在前面一篇博文中学习到了直接调用HDFS提供的API接口来进行相关的操作，具体查看HDFS客户端API操作这篇博客。如果想要自己去实现上述博客中所实现的操作，不用API操作该如何去实现呢？这篇博客就是通过IO流的方式实现数据的上传和下载。

1. 开启HDFS

打开终端连接服务器，开启HDFS，在hadoop102服务器具体输入如下指令：

[zohar@hadoop102 hadoop-2.7.2]$ start-dfs.sh

在hadoop103服务器上打开yarn，具体指令如下：

[zohar@hadoop103 hadoop-2.7.2]$ start-yarn.sh

2. HDFS文件上传

将本地文件上传到HDFS之中，具体代码如下：

/**
	 * 通过IO流方式，把本地文件上传到HDFS文件系统
	 * @throws URISyntaxException 
	 * @throws InterruptedException 
	 * @throws IOException 
	 */
	@Test
	public void putFileToHDFS() throws IOException, InterruptedException, URISyntaxException {
		// 1. 获取对象
		Configuration conf = new Configuration();
		FileSystem fs = FileSystem.get(new URI("hdfs://hadoop102:9000"), conf, "zohar");
		
		// 2. 输入流
		FileInputStream fis = new FileInputStream(new File("G:/testio.txt"));
		
		// 3. 输出流
		FSDataOutputStream fos = fs.create(new Path("/testio.txt"));
		
		// 4. 输入输出流相互拷贝
		IOUtils.copyBytes(fis, fos, conf);
		
		// 5. 关闭流
		IOUtils.closeStream(fos);
		IOUtils.closeStream(fis);
		fs.close();
	}

打开浏览器，可以查看到文件上传成功了，如下图所示。

3. HDFS文件下载

这部分内容就是将HDFS文件下载到本地中，这里就是将上一部分HDFS文件上传的文件下载到本地，首先先把本地的这个文件删除了，看看是否下载下来了。

具体代码如下：

@Test
	/**
	 * 通过IO流的方式，从HDFS从下载内容到本地客户端
	 * 
	 * @throws IOException
	 * @throws InterruptedException
	 * @throws URISyntaxException
	 */
	public void getFileFromHDFS() throws IOException, InterruptedException, URISyntaxException {
		// 1. 创建配置对象
		Configuration conf = new Configuration();
		FileSystem fs = FileSystem.get(new URI("hdfs://hadoop102:9000"), conf, "zohar");
		
		// 2. 输入流
		FSDataInputStream fis = fs.open(new Path("/testio.txt"));
		
		// 3. 输出流
		FileOutputStream fos = new FileOutputStream(new File("G:/testio1.txt"));
		
		// 4. 流互拷贝
		IOUtils.copyBytes(fis, fos, conf);
		
		// 5. 关闭流对象
		IOUtils.closeStream(fos);
		IOUtils.closeStream(fis);
		fs.close();
	}

可以查看电脑中是否有将该文件下载下来了。

4. 定位文件读取

分块读取HDFS上的大文件，比如根目录下的/hadoop-2.7.2.tar.gz。

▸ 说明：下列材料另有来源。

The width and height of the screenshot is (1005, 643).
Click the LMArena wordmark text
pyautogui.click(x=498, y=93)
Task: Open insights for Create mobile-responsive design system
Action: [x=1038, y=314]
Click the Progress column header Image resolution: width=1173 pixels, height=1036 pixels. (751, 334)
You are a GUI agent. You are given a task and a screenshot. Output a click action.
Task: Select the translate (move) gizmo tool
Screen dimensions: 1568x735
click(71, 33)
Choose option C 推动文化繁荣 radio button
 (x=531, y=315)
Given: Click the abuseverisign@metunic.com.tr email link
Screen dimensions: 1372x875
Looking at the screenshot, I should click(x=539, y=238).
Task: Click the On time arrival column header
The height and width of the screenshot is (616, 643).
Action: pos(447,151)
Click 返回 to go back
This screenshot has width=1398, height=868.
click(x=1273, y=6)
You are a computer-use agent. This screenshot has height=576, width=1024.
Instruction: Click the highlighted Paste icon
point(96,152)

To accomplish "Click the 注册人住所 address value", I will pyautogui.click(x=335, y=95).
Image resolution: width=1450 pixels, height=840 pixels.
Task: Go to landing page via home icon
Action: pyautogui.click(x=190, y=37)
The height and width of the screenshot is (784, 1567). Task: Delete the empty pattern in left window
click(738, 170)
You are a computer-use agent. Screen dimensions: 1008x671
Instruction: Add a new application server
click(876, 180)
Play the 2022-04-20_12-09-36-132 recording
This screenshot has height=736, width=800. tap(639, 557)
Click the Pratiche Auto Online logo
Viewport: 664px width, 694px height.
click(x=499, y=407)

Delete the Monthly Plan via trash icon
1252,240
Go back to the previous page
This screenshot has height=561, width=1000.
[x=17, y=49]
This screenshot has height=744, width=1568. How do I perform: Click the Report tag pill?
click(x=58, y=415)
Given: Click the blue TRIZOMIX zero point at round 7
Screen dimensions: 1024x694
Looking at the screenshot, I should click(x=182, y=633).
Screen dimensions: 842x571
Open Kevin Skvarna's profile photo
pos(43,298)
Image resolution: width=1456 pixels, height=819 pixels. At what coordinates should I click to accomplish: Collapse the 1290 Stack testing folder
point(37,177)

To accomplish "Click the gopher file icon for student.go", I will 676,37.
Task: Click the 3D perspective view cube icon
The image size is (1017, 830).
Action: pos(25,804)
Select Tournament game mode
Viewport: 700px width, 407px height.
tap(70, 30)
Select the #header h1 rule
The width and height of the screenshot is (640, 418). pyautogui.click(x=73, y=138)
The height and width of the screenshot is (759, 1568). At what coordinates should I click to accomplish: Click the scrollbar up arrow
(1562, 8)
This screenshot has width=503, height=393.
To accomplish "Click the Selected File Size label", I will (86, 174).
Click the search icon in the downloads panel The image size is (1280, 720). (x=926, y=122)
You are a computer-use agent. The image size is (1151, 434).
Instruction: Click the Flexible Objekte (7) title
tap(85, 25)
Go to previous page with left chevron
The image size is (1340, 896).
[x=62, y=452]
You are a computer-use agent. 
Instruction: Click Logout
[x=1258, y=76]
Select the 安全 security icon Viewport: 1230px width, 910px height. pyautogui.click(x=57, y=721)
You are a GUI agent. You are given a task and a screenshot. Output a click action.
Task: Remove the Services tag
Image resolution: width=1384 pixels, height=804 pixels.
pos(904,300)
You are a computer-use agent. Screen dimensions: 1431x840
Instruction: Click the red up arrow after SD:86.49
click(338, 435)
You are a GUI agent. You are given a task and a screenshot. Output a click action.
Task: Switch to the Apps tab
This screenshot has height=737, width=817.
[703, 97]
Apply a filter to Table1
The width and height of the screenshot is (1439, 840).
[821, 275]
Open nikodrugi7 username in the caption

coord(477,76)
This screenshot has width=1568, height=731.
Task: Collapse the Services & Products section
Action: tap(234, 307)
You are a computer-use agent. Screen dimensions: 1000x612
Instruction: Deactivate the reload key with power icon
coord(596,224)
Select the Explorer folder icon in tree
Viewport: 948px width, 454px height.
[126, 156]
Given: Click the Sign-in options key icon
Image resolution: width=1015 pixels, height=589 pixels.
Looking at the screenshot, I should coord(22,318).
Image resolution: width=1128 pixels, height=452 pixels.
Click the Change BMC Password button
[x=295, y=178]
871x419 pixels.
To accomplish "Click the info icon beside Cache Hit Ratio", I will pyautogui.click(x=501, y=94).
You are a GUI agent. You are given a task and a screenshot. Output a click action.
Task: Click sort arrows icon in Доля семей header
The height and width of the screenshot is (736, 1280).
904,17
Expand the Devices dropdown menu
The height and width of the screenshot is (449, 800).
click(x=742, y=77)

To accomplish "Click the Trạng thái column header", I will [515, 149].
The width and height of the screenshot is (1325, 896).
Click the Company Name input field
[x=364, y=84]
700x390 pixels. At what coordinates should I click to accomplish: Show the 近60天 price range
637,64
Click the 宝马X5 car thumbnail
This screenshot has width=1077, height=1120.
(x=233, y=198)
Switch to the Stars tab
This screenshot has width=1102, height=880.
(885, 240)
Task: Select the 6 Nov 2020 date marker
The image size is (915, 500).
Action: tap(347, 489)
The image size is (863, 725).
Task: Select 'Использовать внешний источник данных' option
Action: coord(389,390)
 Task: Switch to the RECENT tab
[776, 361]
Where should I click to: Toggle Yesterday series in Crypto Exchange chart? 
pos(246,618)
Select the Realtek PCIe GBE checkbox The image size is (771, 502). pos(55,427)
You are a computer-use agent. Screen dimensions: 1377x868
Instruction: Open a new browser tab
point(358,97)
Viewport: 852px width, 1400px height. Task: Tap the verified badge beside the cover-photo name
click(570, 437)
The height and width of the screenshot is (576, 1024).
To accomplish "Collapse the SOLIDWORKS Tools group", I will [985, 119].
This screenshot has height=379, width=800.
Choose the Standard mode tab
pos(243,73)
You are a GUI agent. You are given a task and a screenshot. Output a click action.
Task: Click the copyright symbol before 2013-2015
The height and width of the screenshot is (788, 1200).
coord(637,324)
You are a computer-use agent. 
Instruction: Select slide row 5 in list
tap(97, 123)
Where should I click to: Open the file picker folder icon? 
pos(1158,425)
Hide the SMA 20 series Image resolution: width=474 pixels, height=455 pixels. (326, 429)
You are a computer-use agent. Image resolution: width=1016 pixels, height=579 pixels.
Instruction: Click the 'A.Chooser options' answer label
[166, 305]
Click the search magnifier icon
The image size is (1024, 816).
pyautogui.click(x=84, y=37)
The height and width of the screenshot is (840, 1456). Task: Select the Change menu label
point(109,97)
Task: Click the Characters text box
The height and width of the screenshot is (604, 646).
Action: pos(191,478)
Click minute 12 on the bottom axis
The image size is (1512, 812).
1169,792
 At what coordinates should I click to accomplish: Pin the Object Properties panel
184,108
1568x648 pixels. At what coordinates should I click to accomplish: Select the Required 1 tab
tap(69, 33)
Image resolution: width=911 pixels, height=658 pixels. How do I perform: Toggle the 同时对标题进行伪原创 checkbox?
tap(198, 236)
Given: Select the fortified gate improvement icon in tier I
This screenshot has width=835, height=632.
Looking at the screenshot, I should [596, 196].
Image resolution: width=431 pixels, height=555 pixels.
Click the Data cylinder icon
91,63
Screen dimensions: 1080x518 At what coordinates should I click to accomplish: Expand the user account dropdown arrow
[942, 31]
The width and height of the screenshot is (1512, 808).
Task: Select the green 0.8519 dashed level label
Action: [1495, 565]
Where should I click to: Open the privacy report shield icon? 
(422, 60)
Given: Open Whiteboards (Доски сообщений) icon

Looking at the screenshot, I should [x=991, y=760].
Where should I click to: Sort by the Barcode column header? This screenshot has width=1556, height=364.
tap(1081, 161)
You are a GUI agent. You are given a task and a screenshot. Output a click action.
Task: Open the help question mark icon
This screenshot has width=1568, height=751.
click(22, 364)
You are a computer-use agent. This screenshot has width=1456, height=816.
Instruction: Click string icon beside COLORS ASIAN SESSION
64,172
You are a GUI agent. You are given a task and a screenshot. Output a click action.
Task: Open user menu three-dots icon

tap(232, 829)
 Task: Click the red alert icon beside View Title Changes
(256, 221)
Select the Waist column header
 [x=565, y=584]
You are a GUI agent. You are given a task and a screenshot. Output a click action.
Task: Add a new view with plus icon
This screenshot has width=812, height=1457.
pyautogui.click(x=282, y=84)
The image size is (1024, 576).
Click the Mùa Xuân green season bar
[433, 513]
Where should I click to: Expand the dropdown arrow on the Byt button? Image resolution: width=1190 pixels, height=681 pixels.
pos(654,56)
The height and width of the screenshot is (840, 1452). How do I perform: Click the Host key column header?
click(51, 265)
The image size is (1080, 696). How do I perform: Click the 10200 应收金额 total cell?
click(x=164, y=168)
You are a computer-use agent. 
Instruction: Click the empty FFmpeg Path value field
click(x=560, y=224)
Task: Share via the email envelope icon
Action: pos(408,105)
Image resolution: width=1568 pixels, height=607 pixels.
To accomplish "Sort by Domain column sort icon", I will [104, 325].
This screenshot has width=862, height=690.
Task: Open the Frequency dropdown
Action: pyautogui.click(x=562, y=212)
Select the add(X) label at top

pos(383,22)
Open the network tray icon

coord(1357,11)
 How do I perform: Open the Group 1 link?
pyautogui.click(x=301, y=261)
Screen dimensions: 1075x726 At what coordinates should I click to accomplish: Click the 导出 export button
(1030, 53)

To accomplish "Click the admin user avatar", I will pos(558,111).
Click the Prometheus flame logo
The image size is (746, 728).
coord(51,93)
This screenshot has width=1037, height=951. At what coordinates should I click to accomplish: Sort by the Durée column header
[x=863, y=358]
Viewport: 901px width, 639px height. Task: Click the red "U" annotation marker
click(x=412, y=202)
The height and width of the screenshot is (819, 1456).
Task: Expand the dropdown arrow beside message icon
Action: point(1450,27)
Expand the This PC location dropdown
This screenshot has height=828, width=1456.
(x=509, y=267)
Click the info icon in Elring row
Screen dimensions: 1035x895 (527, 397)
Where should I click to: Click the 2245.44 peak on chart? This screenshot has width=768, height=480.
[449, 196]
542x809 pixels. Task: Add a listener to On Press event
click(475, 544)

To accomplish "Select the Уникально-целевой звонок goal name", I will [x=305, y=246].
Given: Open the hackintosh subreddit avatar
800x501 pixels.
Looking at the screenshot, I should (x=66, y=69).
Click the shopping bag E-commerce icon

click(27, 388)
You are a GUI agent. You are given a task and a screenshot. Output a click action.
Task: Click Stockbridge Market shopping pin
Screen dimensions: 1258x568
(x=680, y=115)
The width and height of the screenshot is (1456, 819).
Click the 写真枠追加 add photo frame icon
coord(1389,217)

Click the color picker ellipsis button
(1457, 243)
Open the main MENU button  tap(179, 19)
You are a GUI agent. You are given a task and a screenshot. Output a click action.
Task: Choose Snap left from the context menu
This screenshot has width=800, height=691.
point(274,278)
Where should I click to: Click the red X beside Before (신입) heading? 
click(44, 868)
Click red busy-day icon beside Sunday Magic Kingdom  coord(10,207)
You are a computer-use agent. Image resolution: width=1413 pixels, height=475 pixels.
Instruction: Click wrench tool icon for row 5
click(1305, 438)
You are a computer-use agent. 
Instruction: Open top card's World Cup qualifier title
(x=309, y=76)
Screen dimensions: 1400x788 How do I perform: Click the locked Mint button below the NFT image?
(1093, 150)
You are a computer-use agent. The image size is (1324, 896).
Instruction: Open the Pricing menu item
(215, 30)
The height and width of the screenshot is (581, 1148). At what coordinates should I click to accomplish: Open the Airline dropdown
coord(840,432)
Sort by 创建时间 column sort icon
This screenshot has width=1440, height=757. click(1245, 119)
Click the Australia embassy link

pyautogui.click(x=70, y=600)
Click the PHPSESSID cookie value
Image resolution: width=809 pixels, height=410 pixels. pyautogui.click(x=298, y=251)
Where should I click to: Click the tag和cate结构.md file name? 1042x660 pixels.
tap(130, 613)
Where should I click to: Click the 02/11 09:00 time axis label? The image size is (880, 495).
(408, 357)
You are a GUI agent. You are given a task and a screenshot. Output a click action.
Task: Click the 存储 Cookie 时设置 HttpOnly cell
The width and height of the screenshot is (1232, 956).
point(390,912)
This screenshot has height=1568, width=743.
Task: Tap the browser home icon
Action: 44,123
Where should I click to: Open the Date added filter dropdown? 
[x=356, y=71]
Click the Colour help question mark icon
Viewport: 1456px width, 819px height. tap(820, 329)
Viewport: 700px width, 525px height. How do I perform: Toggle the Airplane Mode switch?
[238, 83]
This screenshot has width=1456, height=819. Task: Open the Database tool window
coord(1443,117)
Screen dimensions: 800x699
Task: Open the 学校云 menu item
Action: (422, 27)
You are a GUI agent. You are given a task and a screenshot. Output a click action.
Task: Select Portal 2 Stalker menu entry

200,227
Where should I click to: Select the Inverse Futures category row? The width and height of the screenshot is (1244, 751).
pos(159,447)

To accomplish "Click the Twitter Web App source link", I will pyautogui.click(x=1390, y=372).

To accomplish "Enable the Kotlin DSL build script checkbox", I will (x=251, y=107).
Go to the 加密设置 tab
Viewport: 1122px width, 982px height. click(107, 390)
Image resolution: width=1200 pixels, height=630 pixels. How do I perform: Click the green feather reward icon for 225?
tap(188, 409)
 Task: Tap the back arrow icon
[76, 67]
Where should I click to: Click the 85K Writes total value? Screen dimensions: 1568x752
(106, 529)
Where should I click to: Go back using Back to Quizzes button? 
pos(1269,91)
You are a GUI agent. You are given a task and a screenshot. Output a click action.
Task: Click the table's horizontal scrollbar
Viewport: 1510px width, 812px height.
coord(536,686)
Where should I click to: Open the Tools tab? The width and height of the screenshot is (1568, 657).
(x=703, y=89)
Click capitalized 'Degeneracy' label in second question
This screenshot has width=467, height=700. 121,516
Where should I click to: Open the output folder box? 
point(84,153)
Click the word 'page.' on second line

这里先查看根目录下是否有这个文件，如果没有先把服务器上面的这个文件上传至HDFS。在终端输入下面命令，将大文件上传到HDFS。

[zohar@hadoop102 hadoop-2.7.2]$ hadoop fs -put /opt/software/hadoop-2.7.2.tar.gz /

打开浏览器就可以查看到这个文件成功上传到HDFS中了。

4.1. 第一块文件下载

这里先把第一块文件128M下载下来，具体代码如下：

@Test
	/**
	 * 下载第1块内容
	 */
	public void readFileSeek1() throws IOException, InterruptedException, URISyntaxException {
		// 1. 获取对象
		Configuration conf = new Configuration();
		FileSystem fs = FileSystem.get(new URI("hdfs://hadoop102:9000"), conf, "zohar");
		
		// 2.获取输入流
		FSDataInputStream fis = fs.open(new Path("/hadoop-2.7.2.tar.gz"));
		
		// 3. 获取输出流
		FileOutputStream fos = new FileOutputStream(new File("G:/hadoop-2.7.2.tar.gz.part1"));
		
		// 4. 流的互拷贝（这里只拷贝指定大小的数据流128M）
		byte[] buffer = new byte[1024];
		for (int i = 0; i < 1024 * 128; i++) {
			fis.read(buffer);
			fos.write(buffer);
		}
		
		// 5. 关闭资源
		IOUtils.closeStream(fos);
		IOUtils.closeStream(fis);
		fs.close();
	}

4.2. 第二块文件下载

/**
	 * 下载第2块资源
	 * @throws URISyntaxException 
	 * @throws InterruptedException 
	 * @throws IOException 
	 */
	@Test
	public void readFileSeek2() throws IOException, InterruptedException, URISyntaxException {
		// 1. 获取对象
		Configuration conf = new Configuration();
		FileSystem fs = FileSystem.get(new URI("hdfs://hadoop102:9000"), conf, "zohar");

		// 2. 获取输入流
		FSDataInputStream fis = fs.open(new Path("/hadoop-2.7.2.tar.gz"));
		
		// 3. 指定输入流读取位置
		fis.seek(1024*1024*128);
		
		// 4. 获取输出流
		FileOutputStream fos = new FileOutputStream(new File("G:/hadoop-2.7.2.tar.gz.part2"));
		
		// 5. 流的互拷贝
		IOUtils.copyBytes(fis, fos, conf);
		
		// 6. 关闭资源
		IOUtils.closeStream(fos);
		IOUtils.closeStream(fis);
		fs.close();
	}

4.3. 合并文件

运行上面的两段代码就可以考虑合并该文件成一个文件，因此上面是将一个文件进行切分，分为两个部分进行传输的。下面将两部分内容在Windows系统下进行合并。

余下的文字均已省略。